• _GIVEN TASK_: Can you render every line of text in the records below as a JSON list of strings, one string per line, skipping blank lines and leaving the pictures out?

• _DATA EXCERPTS_:
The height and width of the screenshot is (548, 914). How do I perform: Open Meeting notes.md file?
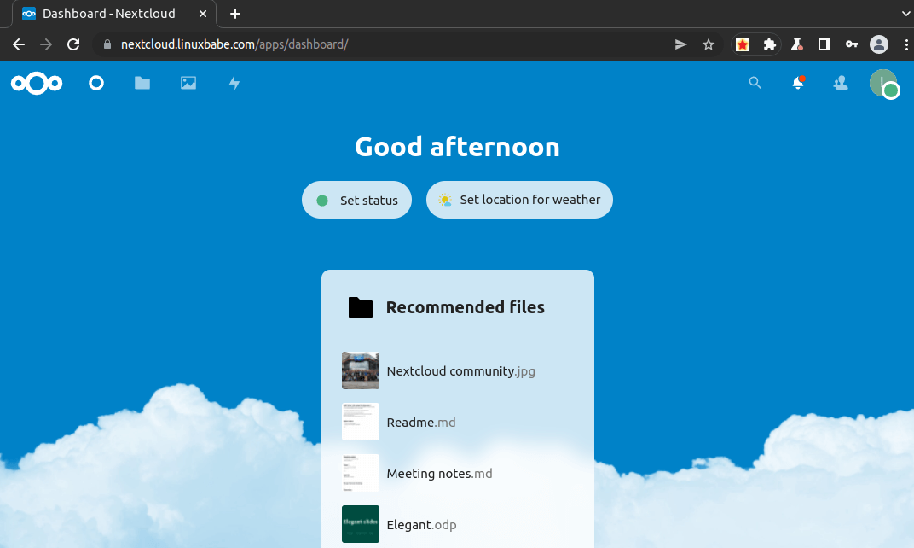439,474
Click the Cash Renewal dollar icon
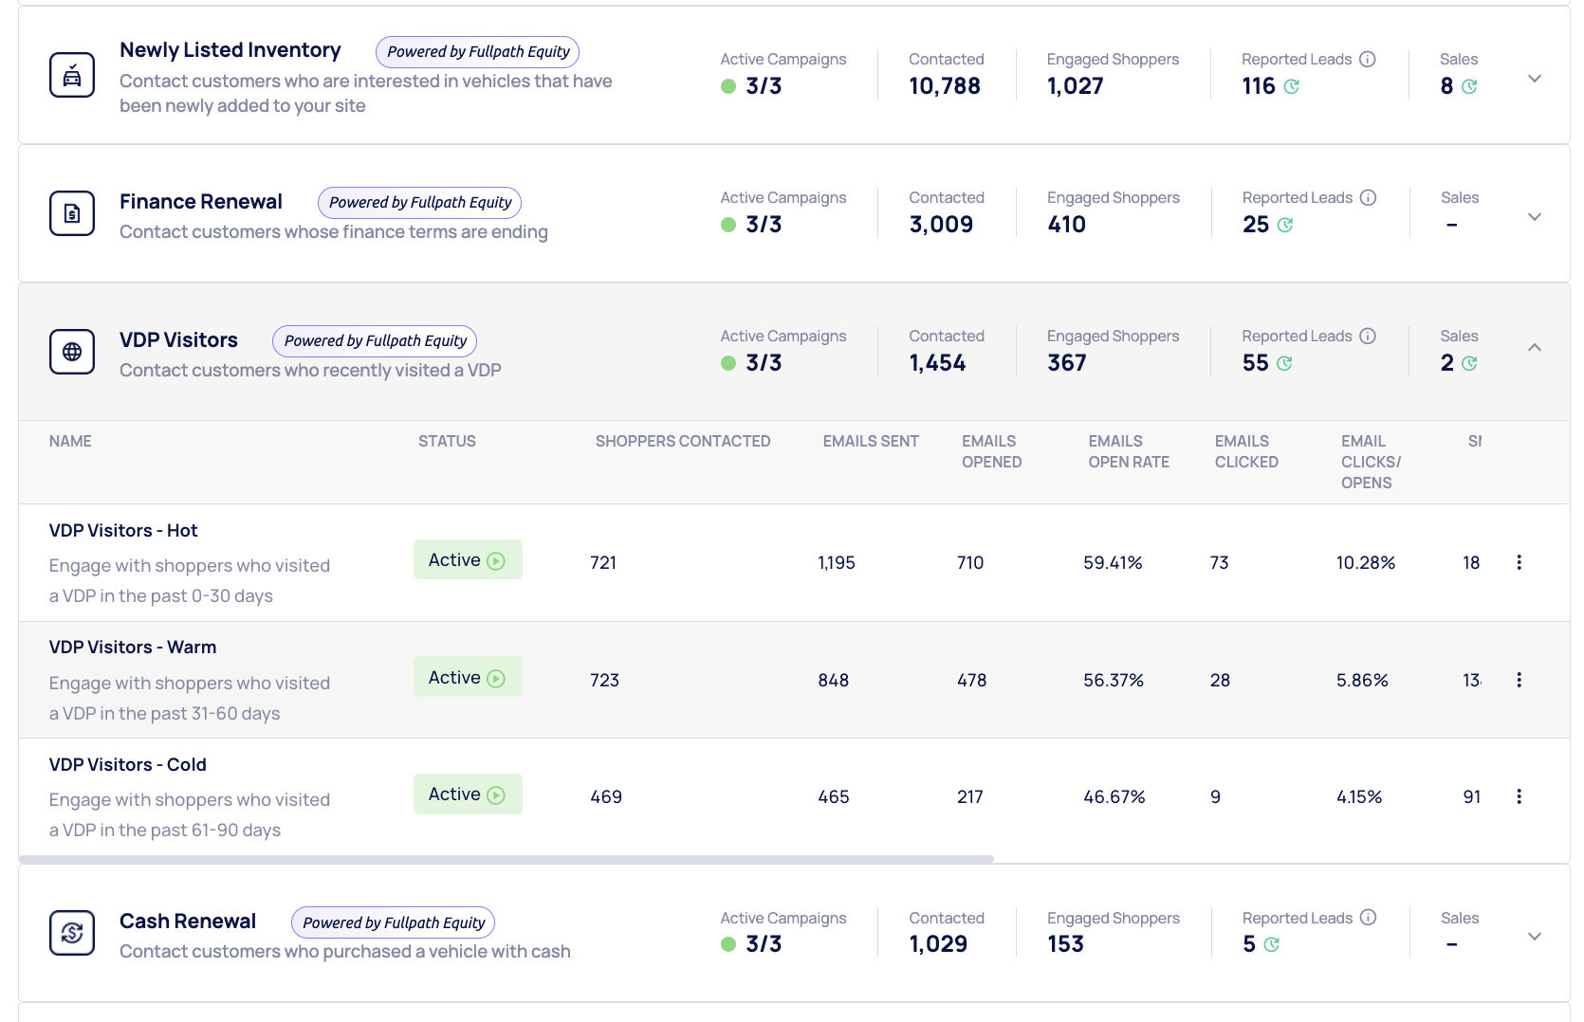Screen dimensions: 1584x1022 (x=72, y=934)
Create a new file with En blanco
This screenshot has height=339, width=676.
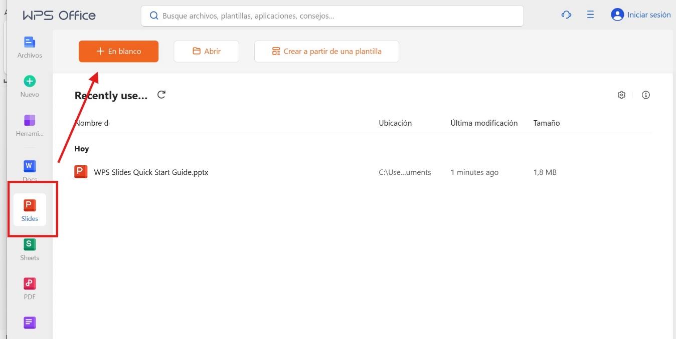point(118,51)
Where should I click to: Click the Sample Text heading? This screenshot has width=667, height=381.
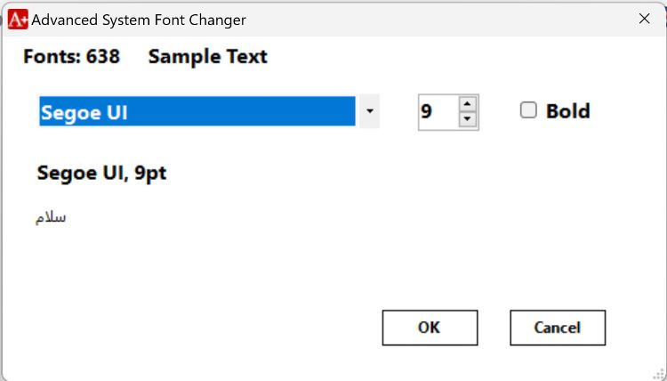pyautogui.click(x=207, y=57)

• _COMPLETE ANSWER_:
[
  "The height and width of the screenshot is (548, 914). How do I perform: Open Meeting notes.md file?",
  "439,474",
  "Click the Cash Renewal dollar icon",
  "Screen dimensions: 1584x1022 (x=72, y=934)",
  "Create a new file with En blanco",
  "This screenshot has height=339, width=676.",
  "point(118,51)",
  "Where should I click to: Click the Sample Text heading? This screenshot has width=667, height=381.",
  "pyautogui.click(x=207, y=57)"
]